User searches could reveal glaring gaps in your knowledge base. However, having many users rely on a particular resource could also point to a potential pain point in the user experience. For example, if your most popular support doc is about the basics of getting started, your user onboarding experience might need some beefing up.

Proactively Reach Out to Frustrated Users

If a user is reaching out to customer support several times a month, or even a year, they’re probably not feeling much love for your product.

I’ve reached out to Dashlane, a password management software, multiple times for help. Every time my support ticket is closed, I get the same “How would you rate the support you received?” email: 

dashlane customer service survey

Not only is my support ticket per user ratio not great, but had Dashlane looked at my tickets, they would have seen that all of my tickets closed due to expiration. My issues weren't solved. I had just stopped using the service whenever I ran into friction.

Lincoln Murphy advises against surveying unhappy customers because it reinforces a negative view of your product. He adds: 

“Don’t get me wrong, though… you absolutely should contact unhappy / unsuccessful customers to help them get back on track toward success, it’s just that a survey is not the right approach. Reach out and help them instead.”

With Dashlane, what’s even worse than receiving a generic survey is the hurdle I’d have to go through to leave feedback. I’m prompted to create an account and password to access their rating system:

dashlane customer service survey login

For an already annoyed user, this burdensome feedback loop only adds salt to the wound. Instead, a personalized email from an actual person could have reduced some initial frustrations. 

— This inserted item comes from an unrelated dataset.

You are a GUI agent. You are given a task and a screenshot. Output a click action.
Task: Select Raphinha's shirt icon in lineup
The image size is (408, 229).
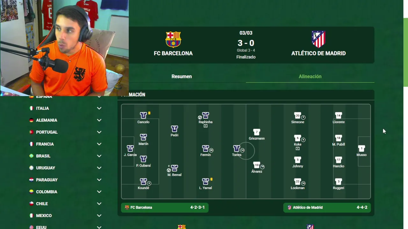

Work Backwards from Churn Data

Addressing user frustrations before they affect user retention is ideal. However, if you can’t get ahead of user frustrations and your users do end up churning, you can always work backwards from the data to see where exactly users dropped off and why. 

Cohort analysis can help you diagnose and fix the experiences that are causing your users to leave your product. Developing a comprehensive view of churn will also be crucial to understanding your users’ core pain points.

While churn hurts, it doesn’t always hit without a warning. There may be signs in social conversations, within your product, and in your customer support activity that show just how annoyed users are. Unsurfacing these user frustrations before they become a churn problem will help you improve user experience and retention.